● What you have to do: Whenever a line in the data contains "computer", show that line.

--- START ---

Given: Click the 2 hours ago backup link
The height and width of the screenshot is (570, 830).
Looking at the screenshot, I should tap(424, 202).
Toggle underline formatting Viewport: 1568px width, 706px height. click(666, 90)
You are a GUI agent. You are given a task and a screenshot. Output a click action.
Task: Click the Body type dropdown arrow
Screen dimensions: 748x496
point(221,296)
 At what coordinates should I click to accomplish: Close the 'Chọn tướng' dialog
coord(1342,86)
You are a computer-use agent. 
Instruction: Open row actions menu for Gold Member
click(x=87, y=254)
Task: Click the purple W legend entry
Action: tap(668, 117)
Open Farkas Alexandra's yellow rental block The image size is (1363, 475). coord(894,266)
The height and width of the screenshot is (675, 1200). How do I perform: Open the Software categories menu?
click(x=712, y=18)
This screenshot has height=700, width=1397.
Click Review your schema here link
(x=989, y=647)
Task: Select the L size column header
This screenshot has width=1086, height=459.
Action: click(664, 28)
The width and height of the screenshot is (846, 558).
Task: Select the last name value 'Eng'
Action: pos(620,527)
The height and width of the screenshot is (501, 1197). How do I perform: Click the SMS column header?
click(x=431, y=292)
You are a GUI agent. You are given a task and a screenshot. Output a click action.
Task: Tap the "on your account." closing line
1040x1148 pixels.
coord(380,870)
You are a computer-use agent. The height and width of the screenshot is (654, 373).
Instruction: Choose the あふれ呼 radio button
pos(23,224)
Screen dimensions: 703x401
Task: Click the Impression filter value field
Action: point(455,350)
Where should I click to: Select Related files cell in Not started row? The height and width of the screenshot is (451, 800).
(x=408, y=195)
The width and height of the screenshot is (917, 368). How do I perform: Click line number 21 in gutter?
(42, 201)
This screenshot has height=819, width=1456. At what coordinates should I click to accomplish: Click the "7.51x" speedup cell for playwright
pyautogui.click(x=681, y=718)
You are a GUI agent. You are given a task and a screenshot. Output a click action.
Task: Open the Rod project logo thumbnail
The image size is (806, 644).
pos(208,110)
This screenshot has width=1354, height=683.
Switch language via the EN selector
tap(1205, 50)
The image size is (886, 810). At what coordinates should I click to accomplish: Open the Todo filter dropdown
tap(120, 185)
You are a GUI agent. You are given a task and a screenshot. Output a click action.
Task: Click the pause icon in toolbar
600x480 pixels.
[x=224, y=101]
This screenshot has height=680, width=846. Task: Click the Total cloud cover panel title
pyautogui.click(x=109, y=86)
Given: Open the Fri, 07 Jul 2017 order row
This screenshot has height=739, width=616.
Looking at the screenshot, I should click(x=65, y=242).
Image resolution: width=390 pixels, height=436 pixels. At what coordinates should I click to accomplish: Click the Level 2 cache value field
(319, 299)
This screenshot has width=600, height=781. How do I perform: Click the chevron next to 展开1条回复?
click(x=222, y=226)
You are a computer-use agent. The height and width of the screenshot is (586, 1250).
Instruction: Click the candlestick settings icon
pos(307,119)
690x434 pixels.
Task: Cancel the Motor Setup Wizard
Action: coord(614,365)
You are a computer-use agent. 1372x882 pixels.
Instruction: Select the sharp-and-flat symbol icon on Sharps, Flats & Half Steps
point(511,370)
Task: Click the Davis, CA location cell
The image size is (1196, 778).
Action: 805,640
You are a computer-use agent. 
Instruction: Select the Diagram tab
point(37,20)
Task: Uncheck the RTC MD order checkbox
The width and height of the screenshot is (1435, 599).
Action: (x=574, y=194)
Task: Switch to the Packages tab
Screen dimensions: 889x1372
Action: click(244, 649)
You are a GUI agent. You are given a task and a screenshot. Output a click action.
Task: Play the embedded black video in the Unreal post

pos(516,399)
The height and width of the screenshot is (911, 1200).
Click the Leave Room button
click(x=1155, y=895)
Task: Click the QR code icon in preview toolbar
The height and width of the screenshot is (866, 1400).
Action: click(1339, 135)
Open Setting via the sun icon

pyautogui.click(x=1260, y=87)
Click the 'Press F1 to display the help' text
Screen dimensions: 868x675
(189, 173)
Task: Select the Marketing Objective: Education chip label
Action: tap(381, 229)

--- END ---

● Task result:
You are a computer-use agent. 
You are a computer-use agent. The height and width of the screenshot is (654, 373).
You are a computer-use agent. The height and width of the screenshot is (586, 1250).
You are a computer-use agent. 1372x882 pixels.
You are a computer-use agent. 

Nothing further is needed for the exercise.